Let me know what you think! 

http://www.thomas-regin.com/files/pirate.m3u

I'm sorry, that this is not available for download at the moment.

I hope you'll enjoy it! 

/thomas regin.


----------



## TheoKrueger (Sep 27, 2005)

I heard around one minute but the audio was too choppy and re-buffering so i turned it off. (on cable here)

Sounded thematic which i personally like :wink:

I'll try again later, maybe there's too many people on it now


----------



## Dr.Quest (Sep 27, 2005)

Very seaworthy. I like the lilt to it. A little concertina wouldn't be out of place.
Nice one Matey. Arrggh.
J 
We need an emoticon with an eye patch P>)


----------



## Herman Witkam (Sep 28, 2005)

Nice one, Thomas. Great themes!

You might want to move some of the notes of the orchestra in one of the soft parts (at 2:40), as they sound too much like chords played on a keyboard.

Also, whenever you have one of those Stormdrum (cannon) hits you could have something like a crescendo before them, as they sound a bit like random loose hits now.


----------



## Thomas Regin (Sep 28, 2005)

Dr. Quest,

A concertina would be a wise choice, but I think the high flute gives a little bit of the "concertina" feel to it.

Herman,

As always, very nice to hear from you!

My idea was actually to make the "canon"-shots completely random, because, as far as I know, pirates didn't fire their canons in time! 

The french horns around 2:40 may be a little stiff, I agree. I'll see what I can do about it.

Thank you for listening both of you! 


/thomas regin


----------



## Thomas Regin (Sep 28, 2005)

Theo,

Darn.. I must be blind! I hadn't seen your reply!!

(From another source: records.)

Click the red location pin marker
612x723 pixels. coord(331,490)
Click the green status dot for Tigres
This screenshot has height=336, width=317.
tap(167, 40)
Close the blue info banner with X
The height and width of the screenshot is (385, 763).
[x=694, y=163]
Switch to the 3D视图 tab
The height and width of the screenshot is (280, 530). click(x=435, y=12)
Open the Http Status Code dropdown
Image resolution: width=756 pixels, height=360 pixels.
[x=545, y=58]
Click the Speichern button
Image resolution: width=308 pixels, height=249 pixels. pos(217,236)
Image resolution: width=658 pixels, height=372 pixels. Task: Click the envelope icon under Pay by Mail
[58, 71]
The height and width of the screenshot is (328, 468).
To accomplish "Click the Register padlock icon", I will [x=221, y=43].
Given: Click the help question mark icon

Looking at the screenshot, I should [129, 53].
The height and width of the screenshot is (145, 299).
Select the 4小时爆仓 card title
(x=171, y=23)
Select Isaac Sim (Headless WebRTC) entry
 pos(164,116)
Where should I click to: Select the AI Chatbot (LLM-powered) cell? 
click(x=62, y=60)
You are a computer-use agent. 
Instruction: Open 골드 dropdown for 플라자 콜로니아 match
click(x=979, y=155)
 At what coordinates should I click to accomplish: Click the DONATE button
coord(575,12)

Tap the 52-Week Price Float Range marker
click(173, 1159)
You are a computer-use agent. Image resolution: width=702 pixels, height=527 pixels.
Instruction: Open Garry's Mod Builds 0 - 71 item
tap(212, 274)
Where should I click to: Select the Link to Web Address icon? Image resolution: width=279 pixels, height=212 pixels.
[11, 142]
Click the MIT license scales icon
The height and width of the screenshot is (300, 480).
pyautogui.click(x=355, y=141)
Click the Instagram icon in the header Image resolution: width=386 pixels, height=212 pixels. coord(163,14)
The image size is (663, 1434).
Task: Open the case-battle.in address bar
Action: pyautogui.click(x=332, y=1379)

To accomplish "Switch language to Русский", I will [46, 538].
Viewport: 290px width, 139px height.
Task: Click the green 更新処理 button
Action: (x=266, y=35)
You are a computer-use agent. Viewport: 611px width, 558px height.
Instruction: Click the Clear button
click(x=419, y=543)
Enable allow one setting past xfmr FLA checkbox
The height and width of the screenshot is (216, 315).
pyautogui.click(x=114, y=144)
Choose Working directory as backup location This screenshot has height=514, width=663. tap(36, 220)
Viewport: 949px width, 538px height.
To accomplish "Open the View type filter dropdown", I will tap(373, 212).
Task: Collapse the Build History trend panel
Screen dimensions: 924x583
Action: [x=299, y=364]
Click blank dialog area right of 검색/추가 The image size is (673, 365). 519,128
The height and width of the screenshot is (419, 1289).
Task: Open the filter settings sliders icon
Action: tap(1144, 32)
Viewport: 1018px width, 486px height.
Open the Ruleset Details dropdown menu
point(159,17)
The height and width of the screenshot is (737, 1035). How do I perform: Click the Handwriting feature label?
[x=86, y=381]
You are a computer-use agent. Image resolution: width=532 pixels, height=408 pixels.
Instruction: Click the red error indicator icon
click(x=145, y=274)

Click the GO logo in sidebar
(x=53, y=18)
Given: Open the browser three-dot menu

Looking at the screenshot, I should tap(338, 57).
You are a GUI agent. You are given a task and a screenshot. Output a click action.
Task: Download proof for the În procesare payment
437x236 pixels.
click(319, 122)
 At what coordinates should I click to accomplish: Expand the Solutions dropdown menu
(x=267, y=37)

I'm sorry that you couldn't get the file!.. 

It is, however, now downloadable here:

http://www.thomas-regin.com/files/tale_of_the_pirate.mp3 (http://www.thomas-regin.com/files/tale_ ... pirate.mp3)

Hope it'll work better this time! 

/thomas.


----------



## TheoKrueger (Sep 28, 2005)

Thomas Regin said:


> Hope it'll work better this time!
> 
> /thomas.



Hey, it actually worked now, thank you :D

Really cool work! Your firing canon idea was very smart and the whole piece was enjoyable (and thematic, tee hee ), It felt like it was telling a story.

Come over to my galleon for grog one day matey....aaargh


----------



## Thomas Regin (Sep 29, 2005)

Theo,

Thank you very much!.. 

I really like when music is telling stories. A lot of modern day composers, I feel, write music without telling stories, and I personally feel that this makes the music less interesting no matter how well produced it is. This is especially true for pop-songwriters. 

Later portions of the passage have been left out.